Classic Sci-Fi Hopelessness
The setup?? Good old-fashioned sci-fi hopelessness. Earth is dying and humanity’s best hope is a colony ship — the Cassiopeia — to a potential new home on Tau Ceti f. Genre convention dictates this will all go horribly wrong… the ship crash-lands, the crew is stranded and they soon realize — they’re very, very not alone… but the real horror isn’t some giant xenomorph or shrieking necromorph. The horror of Directive 8020 is the most devilishly effective kind of paranoia intoxicant — the imitator.
The alien terrorizing the Cassiopeia crew is a mimic; capable of copying its victims perfectly. Drink that in… this is an impeccable homage to John Carpenter’s The Thing; repurposed for the high-fidelity choose-your-own-adventure age of horror. It’s the social fear of Among Us amplified by hyper-realistic visuals and the kind of high-impact cinematic storytelling Supermassive is so good at. The person you’ve collaborated with for years, whose life you’d bet your own on, could be a monster in waiting. Every conversation becomes a loyalty test. Every decision to help another could be you signing your own doom!! The developer isn’t asking “Can you survive?” anymore but “Can you survive when you can’t even trust anyone??”

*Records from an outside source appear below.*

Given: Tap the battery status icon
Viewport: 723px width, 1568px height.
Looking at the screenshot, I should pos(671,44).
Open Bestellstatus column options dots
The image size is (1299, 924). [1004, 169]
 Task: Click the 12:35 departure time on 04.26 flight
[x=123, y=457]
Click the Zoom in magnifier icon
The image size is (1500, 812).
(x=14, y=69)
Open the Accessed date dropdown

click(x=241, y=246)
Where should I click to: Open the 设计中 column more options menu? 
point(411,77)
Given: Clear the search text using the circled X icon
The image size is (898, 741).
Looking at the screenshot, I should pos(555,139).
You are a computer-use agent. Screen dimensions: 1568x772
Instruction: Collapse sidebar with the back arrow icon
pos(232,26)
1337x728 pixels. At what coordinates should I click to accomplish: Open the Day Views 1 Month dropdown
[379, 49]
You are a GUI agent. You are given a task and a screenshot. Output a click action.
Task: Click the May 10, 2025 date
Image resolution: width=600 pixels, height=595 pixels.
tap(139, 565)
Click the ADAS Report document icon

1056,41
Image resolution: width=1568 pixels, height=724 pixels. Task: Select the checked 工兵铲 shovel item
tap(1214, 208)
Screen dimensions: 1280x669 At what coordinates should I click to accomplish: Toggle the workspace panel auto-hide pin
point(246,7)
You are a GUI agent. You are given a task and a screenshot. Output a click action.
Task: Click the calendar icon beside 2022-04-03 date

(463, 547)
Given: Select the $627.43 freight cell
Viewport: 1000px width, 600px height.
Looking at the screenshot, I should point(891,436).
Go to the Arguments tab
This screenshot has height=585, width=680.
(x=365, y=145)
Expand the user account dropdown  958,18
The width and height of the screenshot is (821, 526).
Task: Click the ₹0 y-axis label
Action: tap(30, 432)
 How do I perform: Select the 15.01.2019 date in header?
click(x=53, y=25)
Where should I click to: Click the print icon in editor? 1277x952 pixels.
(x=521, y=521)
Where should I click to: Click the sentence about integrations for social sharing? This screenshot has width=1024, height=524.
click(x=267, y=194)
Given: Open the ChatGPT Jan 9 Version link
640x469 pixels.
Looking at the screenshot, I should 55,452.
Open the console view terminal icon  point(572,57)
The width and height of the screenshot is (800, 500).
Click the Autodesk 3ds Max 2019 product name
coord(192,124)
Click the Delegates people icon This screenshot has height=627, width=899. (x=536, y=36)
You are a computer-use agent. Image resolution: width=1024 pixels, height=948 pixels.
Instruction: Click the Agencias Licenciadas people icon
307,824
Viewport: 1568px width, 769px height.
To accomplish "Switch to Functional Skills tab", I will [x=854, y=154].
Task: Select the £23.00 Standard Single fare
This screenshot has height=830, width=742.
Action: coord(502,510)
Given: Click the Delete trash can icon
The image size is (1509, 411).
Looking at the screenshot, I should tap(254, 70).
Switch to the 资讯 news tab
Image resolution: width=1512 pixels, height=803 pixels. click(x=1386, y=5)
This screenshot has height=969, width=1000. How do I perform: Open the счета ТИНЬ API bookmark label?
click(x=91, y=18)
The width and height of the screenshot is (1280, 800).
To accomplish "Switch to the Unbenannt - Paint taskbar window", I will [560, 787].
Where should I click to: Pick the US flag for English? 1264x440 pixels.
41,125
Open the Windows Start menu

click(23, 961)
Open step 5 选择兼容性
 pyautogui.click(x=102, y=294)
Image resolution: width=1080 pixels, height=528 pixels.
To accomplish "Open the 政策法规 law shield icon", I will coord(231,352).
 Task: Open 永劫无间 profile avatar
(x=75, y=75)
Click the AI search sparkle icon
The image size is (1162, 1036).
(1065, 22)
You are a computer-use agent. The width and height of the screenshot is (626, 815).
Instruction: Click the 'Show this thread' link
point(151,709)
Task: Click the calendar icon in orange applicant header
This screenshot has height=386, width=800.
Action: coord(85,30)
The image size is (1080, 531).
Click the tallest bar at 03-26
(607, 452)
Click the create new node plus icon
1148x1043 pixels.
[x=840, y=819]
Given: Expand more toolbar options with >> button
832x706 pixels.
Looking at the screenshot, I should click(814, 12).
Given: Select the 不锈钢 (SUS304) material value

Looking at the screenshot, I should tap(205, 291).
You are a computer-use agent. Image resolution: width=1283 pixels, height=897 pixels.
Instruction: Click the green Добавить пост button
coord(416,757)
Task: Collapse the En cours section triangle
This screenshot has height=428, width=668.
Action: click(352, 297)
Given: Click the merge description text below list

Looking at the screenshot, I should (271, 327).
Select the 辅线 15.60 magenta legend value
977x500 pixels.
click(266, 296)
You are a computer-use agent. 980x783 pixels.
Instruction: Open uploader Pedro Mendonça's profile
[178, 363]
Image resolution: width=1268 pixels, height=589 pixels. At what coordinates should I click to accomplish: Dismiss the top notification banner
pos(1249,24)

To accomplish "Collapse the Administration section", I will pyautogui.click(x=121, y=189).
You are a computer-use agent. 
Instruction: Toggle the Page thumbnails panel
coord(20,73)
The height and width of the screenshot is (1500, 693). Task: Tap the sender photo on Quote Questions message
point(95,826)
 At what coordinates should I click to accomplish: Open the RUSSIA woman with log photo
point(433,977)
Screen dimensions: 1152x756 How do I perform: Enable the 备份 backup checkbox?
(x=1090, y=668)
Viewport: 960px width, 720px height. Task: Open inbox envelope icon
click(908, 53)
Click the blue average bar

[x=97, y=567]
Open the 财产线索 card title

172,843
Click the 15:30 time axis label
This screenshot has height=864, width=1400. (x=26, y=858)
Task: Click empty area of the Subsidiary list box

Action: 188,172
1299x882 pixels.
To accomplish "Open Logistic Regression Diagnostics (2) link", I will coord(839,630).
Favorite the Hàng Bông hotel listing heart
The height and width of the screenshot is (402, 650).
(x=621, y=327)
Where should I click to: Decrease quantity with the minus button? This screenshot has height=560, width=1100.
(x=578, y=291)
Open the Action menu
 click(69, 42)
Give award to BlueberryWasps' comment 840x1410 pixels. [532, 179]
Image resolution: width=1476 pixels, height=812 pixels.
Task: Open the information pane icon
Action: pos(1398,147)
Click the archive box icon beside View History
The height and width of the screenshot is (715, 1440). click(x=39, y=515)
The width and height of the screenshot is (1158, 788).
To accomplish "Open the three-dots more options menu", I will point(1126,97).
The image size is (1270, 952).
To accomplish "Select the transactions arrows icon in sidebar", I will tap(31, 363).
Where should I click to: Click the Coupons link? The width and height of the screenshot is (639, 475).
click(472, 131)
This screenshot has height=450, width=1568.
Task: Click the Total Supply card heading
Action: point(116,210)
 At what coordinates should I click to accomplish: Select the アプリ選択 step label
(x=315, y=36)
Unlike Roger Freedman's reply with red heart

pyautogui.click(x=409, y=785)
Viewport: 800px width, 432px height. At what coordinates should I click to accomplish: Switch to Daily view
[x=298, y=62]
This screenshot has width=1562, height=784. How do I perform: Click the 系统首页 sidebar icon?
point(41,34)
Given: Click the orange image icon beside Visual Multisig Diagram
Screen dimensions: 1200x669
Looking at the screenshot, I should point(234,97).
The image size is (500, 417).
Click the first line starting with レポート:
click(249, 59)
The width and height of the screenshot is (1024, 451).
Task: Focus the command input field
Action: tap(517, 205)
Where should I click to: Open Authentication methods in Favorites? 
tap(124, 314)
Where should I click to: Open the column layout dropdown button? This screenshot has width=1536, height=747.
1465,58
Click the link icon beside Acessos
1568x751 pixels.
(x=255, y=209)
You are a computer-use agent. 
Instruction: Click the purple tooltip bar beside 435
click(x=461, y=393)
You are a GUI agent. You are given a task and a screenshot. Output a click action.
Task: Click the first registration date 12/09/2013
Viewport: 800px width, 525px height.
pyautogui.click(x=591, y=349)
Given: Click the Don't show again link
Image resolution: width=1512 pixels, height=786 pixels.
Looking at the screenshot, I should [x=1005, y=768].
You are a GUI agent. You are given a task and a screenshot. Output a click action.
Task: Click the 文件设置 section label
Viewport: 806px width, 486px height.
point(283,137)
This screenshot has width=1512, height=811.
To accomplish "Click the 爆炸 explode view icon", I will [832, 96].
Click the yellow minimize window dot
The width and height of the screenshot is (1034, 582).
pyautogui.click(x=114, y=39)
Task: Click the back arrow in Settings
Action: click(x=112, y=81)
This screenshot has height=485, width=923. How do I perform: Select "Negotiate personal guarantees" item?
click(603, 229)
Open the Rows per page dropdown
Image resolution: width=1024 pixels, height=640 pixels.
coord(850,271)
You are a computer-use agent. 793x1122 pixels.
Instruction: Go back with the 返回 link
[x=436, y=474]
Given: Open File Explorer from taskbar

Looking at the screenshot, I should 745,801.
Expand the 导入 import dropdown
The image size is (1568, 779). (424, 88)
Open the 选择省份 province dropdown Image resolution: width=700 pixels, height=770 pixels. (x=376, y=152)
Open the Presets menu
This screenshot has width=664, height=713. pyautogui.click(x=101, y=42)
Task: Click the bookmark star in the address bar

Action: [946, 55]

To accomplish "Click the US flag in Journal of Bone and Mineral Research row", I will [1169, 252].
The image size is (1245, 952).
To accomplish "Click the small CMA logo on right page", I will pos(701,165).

Branching Storytelling and Moral Dilemmas
To make this branching hell worth it, Supermassive is introducing a new Turning Points story tree. They call it a way of “rewriting your destiny” and saving fellow crew members from “doomed deaths.” For anyone who’s ever tossed a controller in anger after a beloved character died because of some mis-timed button smashing — this is a welcome evolution of their Butterfly Effect system. And then — Supermassive brings the hammer down. The final confrontation isn’t just about surviving the creature in the vents. The setup gives us a gut-wrenching ethical quandary — to save themselves, the crew must risk the lives of every human being on Earth!!
That, right there — is the good stuff… it’s a wickedly delicious option that ups the ante from survival to species-level retribution!.!. What’s the use in getting out if you sentence the place you can never return to?? It’s the kind of no-win, can’t-win scenario that defines the best sci-fi horror.
Looking Ahead to 2025
We’ve got a bit of a wait & speculation ahead until its 2025 release date… But the DNA is all there. Supermassive is taking its tried-and-true formula and feeding it one of the most successful horror genres around. They’re not just releasing another horror game — they’re constructing another pressure vessel for our nerves — but this time set in the least hospitable environment imaginable!!
I for one am more than willing to have my heart broken once more when my favorite character — played by the wonderful Lashana Lynch — necessarily turns into a goo monster because I chose the wrong piece of dialogue… and I wouldn’t have it any other way.